JOB:
Reproduce every line of the listing below without changing a word, and leave out the pictures.

(Raw listing)
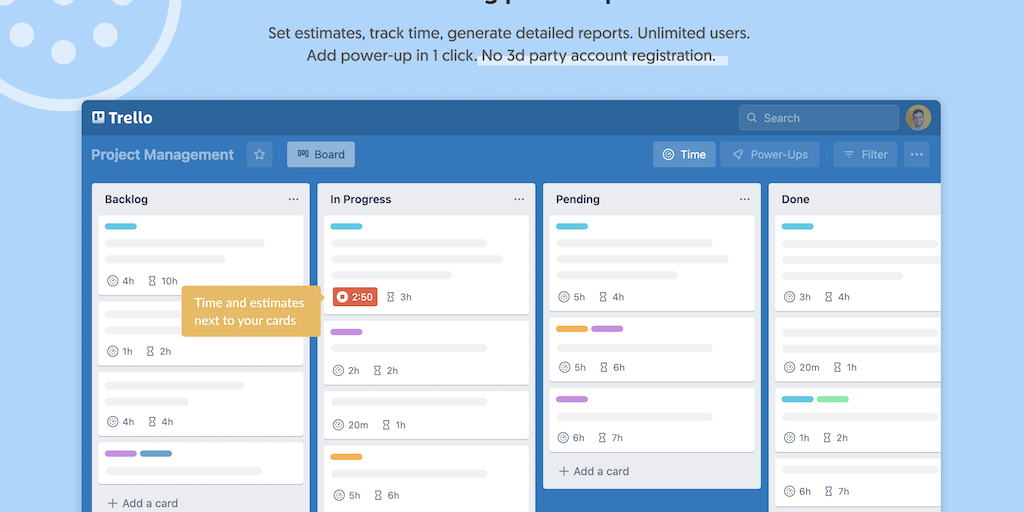
Task: Click the Search input field
Action: click(819, 118)
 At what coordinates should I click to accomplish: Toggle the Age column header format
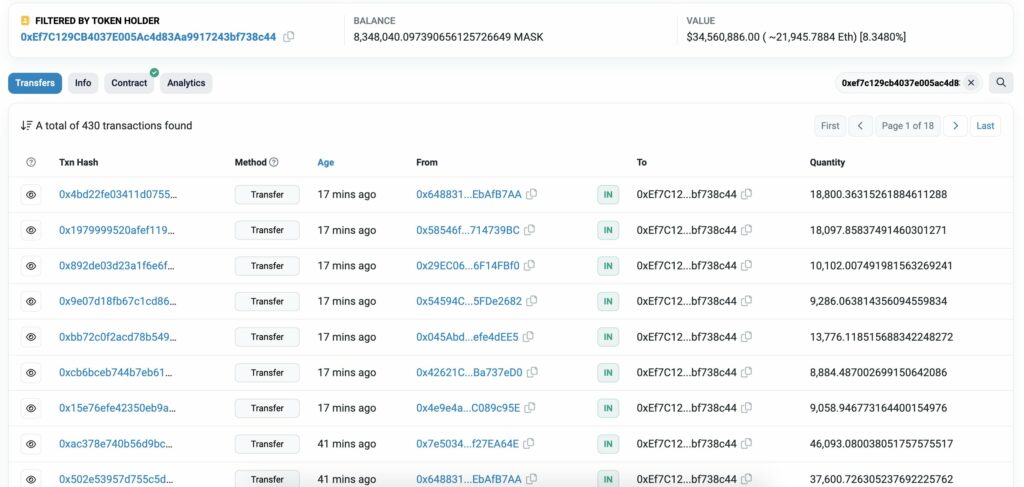coord(325,163)
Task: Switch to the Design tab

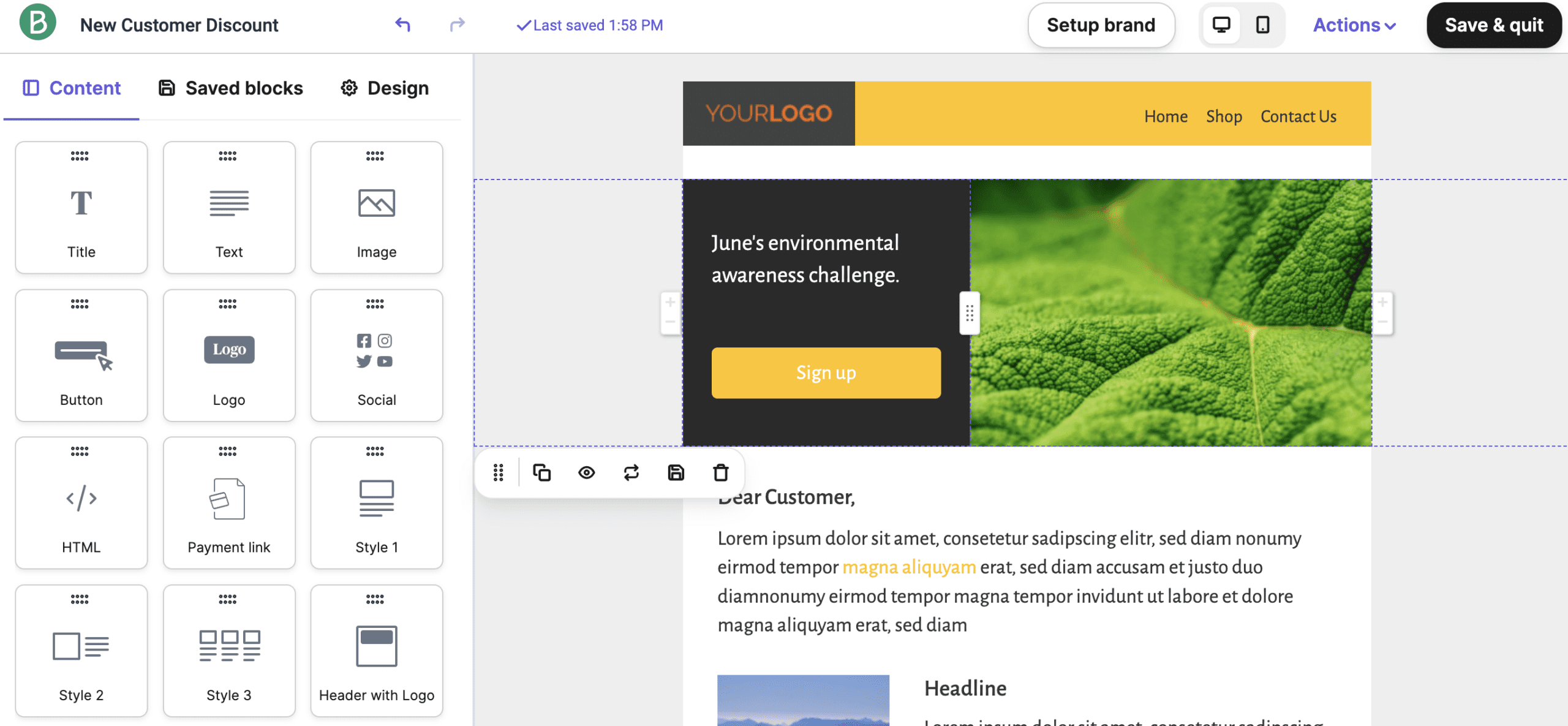Action: pos(397,87)
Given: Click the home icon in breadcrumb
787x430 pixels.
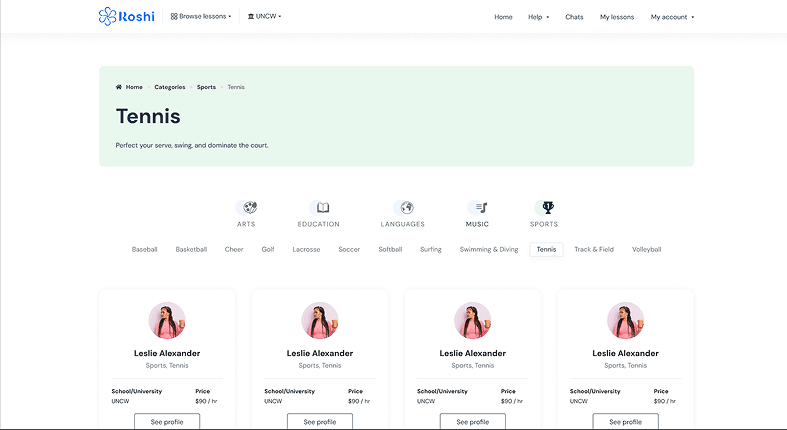Looking at the screenshot, I should 119,87.
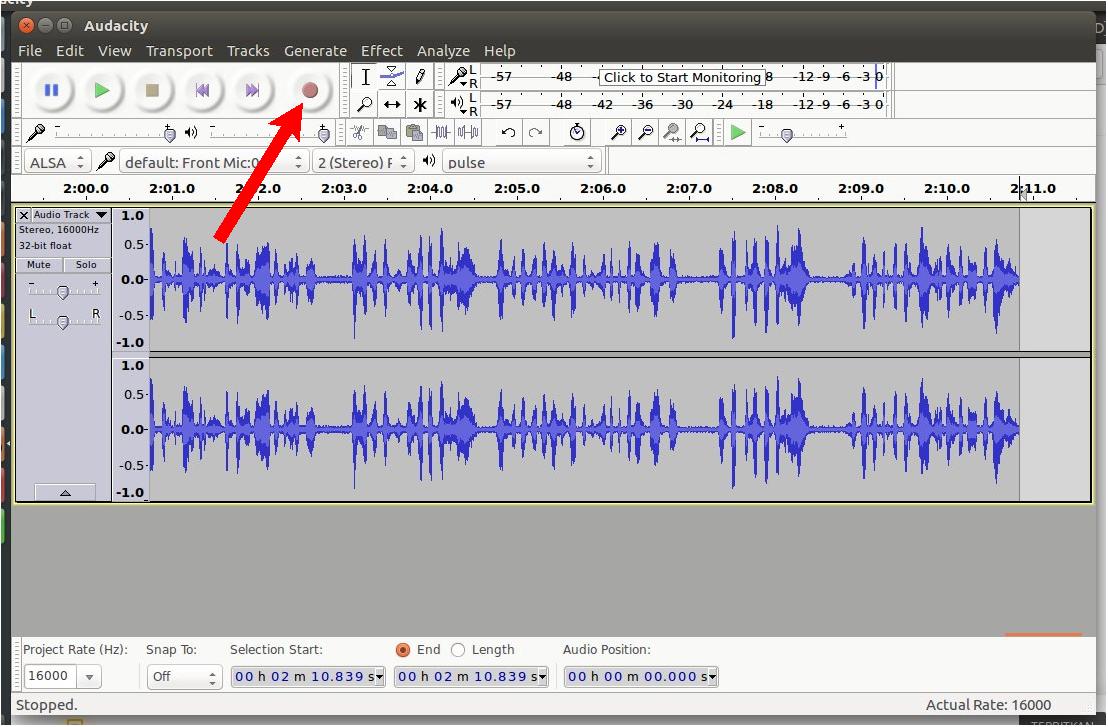Click the Record button

(x=310, y=90)
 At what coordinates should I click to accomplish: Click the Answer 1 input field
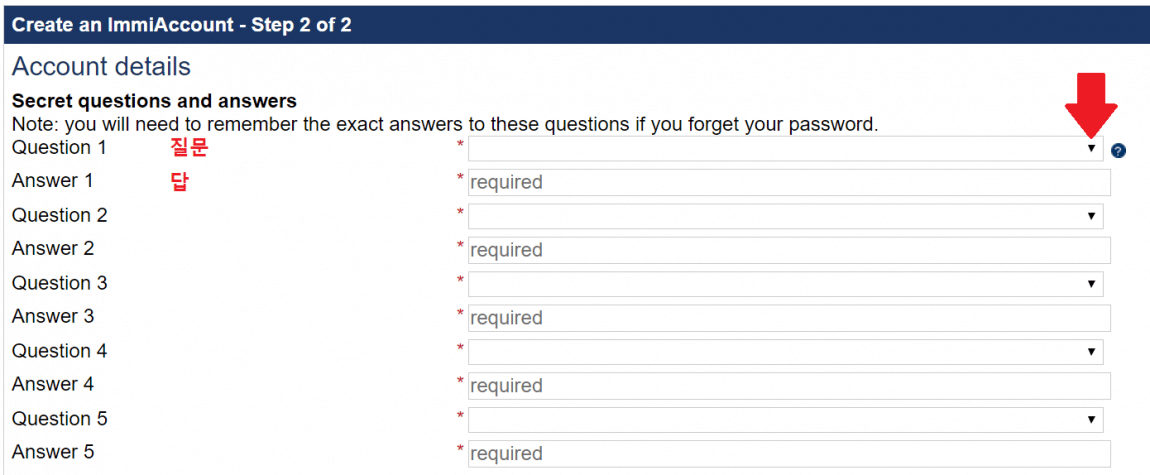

ANSWER TO THIS EXERCISE:
Task: Click the Search input field
Action: click(819, 118)
 At what coordinates should I click to accomplish: Toggle the Age column header format
coord(325,163)
Task: Switch to the Design tab

Action: pos(397,87)
Given: Click the home icon in breadcrumb
787x430 pixels.
Looking at the screenshot, I should 119,87.
Click the Record button

(x=310, y=90)
 At what coordinates should I click to accomplish: Click the Answer 1 input field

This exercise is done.